● **Data for the task**:

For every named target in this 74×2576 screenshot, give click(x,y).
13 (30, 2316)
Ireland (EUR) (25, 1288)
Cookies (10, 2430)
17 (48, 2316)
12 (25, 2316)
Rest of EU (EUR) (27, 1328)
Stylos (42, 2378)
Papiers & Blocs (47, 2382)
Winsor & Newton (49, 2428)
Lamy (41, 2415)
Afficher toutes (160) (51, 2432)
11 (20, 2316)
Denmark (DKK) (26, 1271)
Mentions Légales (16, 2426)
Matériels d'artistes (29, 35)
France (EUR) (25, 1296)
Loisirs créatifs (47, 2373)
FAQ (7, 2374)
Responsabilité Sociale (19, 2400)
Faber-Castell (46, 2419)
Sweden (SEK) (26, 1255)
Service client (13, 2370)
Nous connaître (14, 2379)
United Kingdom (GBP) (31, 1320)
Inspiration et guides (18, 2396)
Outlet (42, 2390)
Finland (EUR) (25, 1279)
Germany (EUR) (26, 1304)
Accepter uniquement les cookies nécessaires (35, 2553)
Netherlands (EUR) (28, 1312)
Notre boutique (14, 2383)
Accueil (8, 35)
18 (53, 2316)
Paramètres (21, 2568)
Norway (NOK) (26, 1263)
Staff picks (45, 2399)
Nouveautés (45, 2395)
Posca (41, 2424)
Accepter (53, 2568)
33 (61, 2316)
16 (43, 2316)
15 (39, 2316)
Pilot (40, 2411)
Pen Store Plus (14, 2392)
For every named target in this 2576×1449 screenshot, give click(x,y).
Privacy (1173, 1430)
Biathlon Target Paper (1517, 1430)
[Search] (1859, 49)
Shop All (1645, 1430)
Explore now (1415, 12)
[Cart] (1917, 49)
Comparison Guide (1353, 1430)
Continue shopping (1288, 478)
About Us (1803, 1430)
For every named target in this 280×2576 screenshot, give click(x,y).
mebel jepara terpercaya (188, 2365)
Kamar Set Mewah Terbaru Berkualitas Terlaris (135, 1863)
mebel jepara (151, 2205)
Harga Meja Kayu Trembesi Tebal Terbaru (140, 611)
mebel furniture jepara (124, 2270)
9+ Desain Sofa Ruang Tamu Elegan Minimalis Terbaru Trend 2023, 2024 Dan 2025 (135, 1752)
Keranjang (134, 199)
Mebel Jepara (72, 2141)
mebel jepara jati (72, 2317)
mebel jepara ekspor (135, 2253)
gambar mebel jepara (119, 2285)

● **Assignment**: Output exactly the lines from the one with "15 (39, 2316)" through the final line of the listing above.

● **Answer**:
15 (39, 2316)
Pilot (40, 2411)
Pen Store Plus (14, 2392)
For every named target in this 2576×1449 screenshot, give click(x,y).
Privacy (1173, 1430)
Biathlon Target Paper (1517, 1430)
[Search] (1859, 49)
Shop All (1645, 1430)
Explore now (1415, 12)
[Cart] (1917, 49)
Comparison Guide (1353, 1430)
Continue shopping (1288, 478)
About Us (1803, 1430)
For every named target in this 280×2576 screenshot, give click(x,y).
mebel jepara terpercaya (188, 2365)
Kamar Set Mewah Terbaru Berkualitas Terlaris (135, 1863)
mebel jepara (151, 2205)
Harga Meja Kayu Trembesi Tebal Terbaru (140, 611)
mebel furniture jepara (124, 2270)
9+ Desain Sofa Ruang Tamu Elegan Minimalis Terbaru Trend 2023, 2024 Dan 2025 (135, 1752)
Keranjang (134, 199)
Mebel Jepara (72, 2141)
mebel jepara jati (72, 2317)
mebel jepara ekspor (135, 2253)
gambar mebel jepara (119, 2285)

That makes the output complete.